From Bayesian Networks to Neural Networks: how multivariate regression can be transposed to a multi-output network

I’m dealing with a Bayesian Hierarchical Linear Model, here the network describing it.

$Y$ represents daily sales of a product in a supermarket(observed).

$X$ is a known matrix of regressors, including prices, promotions, day of the week, weather, holidays.

$S$ is the unknown latent inventory level of each product, which causes the most problems and which I consider a vector of binary variables, one for each product with $1$ indicating stockout and so the unavailability of the product.
Even if in theory unknown I estimated it through a HMM for each product, so it is to be considered as known as X. I just decided to unshade it for proper formalism.

$\eta$ is a mixed effect parameter for any single product where the mixed effects considered are the product price, promotions and stockout.

$\beta$ is the vector of fixed regression coefficients, while $b_1$ and $b_2$ are the vectors of mixed effects coefficient.
One group indicates brand and the other indicates flavour (this is an example, in reality I have many groups, but I here report just 2 for clarity).

$\Sigma_{\eta}$ , $\Sigma_{b_1}$ and $\Sigma_{b_2}$ are hyperparameters over the mixed effects.

Since i have count data let’s say that I treat each product sales as Poisson distributed conditional on the Regressors (even if for some products the Linear approximation holds and for others a zero inflated model is better).
In such a case I would have for a product $Y$ (this is just for who’s interested in the bayesian model itself, skip to the question if you find it uninteresting or non trivial 🙂):

$\Sigma_{\eta} \sim IW(\alpha_0,\gamma_0)$

$\Sigma_{b_1} \sim IW(\alpha_1,\gamma_1)$

$\Sigma_{b_2} \sim IW(\alpha_2,\gamma_2)$, $\alpha_0,\gamma_0,\alpha_1,\gamma_1,\alpha_2,\gamma_2$ known.

$\eta \sim N(\mathbf{0},\Sigma_{\eta})$

$b_1 \sim N(\mathbf{0},\Sigma_{b_1})$

$b_2 \sim N(\mathbf{0},\Sigma_{b_2})$

$\beta \sim N(\mathbf{0},\Sigma_{\beta})$, $\Sigma_{\beta}$ known.

$\lambda _{tijk} = \beta*X_{ti} + \eta_i*X_{pps_{ti}} + b_{1_j} * Z_{tj} + b_{2_k} Z_{tk}$,

$Y_{tijk} \sim Poi(exp(\lambda_{tijk}))$

$i \in {1,\dots,N}$, $j \in {1,\dots,m_1}$, $k \in {1,\dots,m_2}$

$Z_i$ matrix of mixed effects for the 2 groups, $X_{pps_i}$ indicating price, promotion and stockout of product considered. $IW$ indicates inverse Wishart distributions, usually used for covariance matrices of normal multivariate priors. But it’s not important here. An example of a possible $Z_i$ could be the matrix of all the prices, or we could even say $Z_i=X_i$. As regards the priors for the mixed-effects variance-covariance matrix, I would just try to preserve the correlation between the entries, so that $\sigma_{ij}$ would be positive if $i$ and $j$ are products of the same brand or either of the same flavour.

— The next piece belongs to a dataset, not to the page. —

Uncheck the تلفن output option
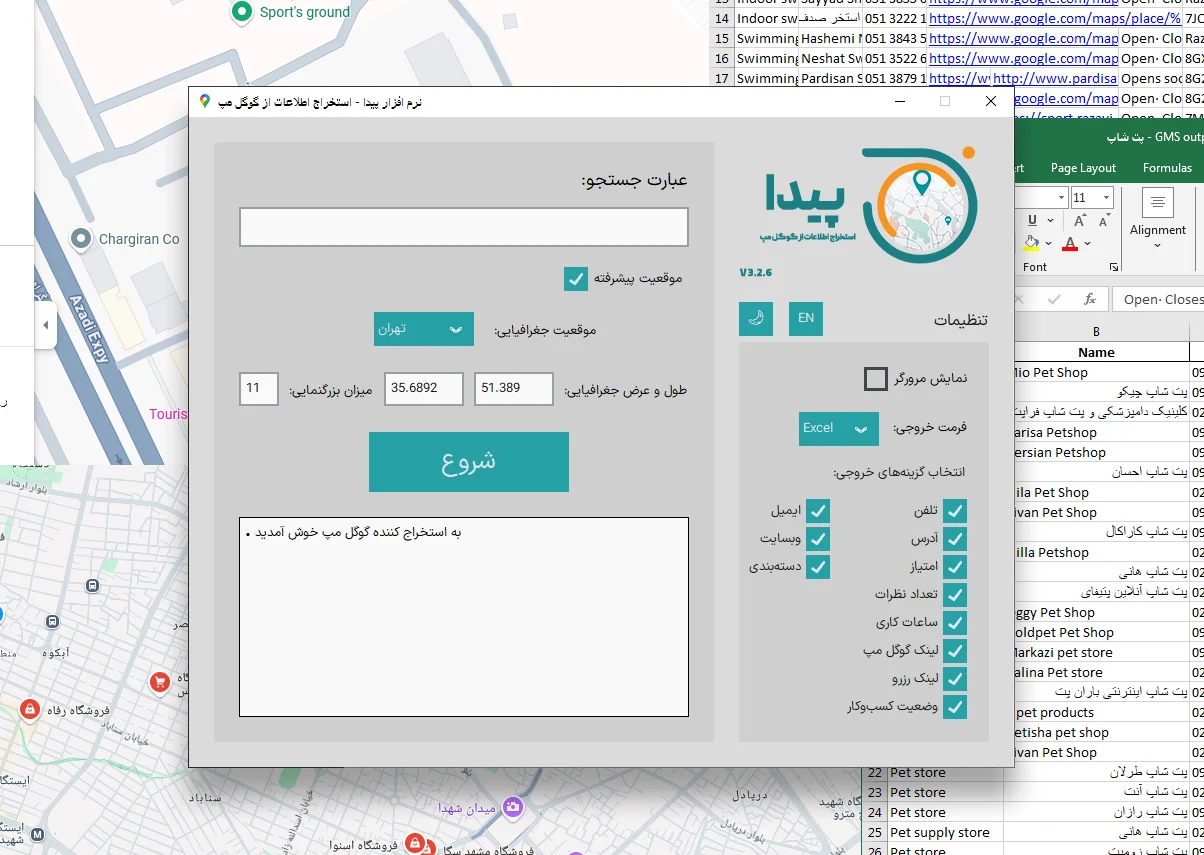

The intuition behind this model would be that the sales of a given product depend on its price, its availability or not, but also on the prices of all the other products and the stockouts of all the other products. Since I don’t want to have the same model (read: same regression curve) for all the coefficients, I introduced mixed effects which exploit some groups I have in my data, through parameter sharing.

My questions are:

1. Is there a way to transpose this model to a neural network architecture? I know that there are many questions looking for the relationships between bayesian network, markov random fields, bayesian hierarchical models and neural networks, but I didn’t find anything going from the bayesian hierarchical model to neural nets.
I ask the question about neural networks since, having a high dimensionality of my problem (consider that I have 340 products), parameter estimation through MCMC takes weeks (I tried just for 20 products running parallel chains in runJags and it took days of time). But I don’t want to go random and just give data to a neural network as a black box. I would like to exploit the dependence/independence structure of my network.

Here I just sketched a neural network. As you see, regressors($P_i$ and $S_i$ indicate respectively price and stockout of product $i$) at the top are inputed to the hidden layer as are those product specific (Here I considered prices and stockouts). (Blue and black edges have no particular meaning, it was just to make the figure more clear) . Furthermore $Y_1$ and $Y_2$ could be highly correlated while $Y_3$ could be a totally different product (think about 2 orange juices and red wine), but I don’t use this information in neural networks. I wonder if the grouping information is used just in weight inizialization or if one could customize the network to the problem.

Edit, my idea:

My idea would be something like this: as before, $Y_1$ and $Y_2$ are correlated products, while $Y_3$ is a totally different one. Knowing this a priori I do 2 things:

1. I preallocate some neurons in the hidden layer to any group I have, in this case I have 2 groups {($Y_1,Y_2$),($Y_3$)}.
2. I initialize high weights between the inputs and the allocated nodes
(the bold edges) and of course I build other hidden nodes to capture the remaining ‘randomness’ in the data.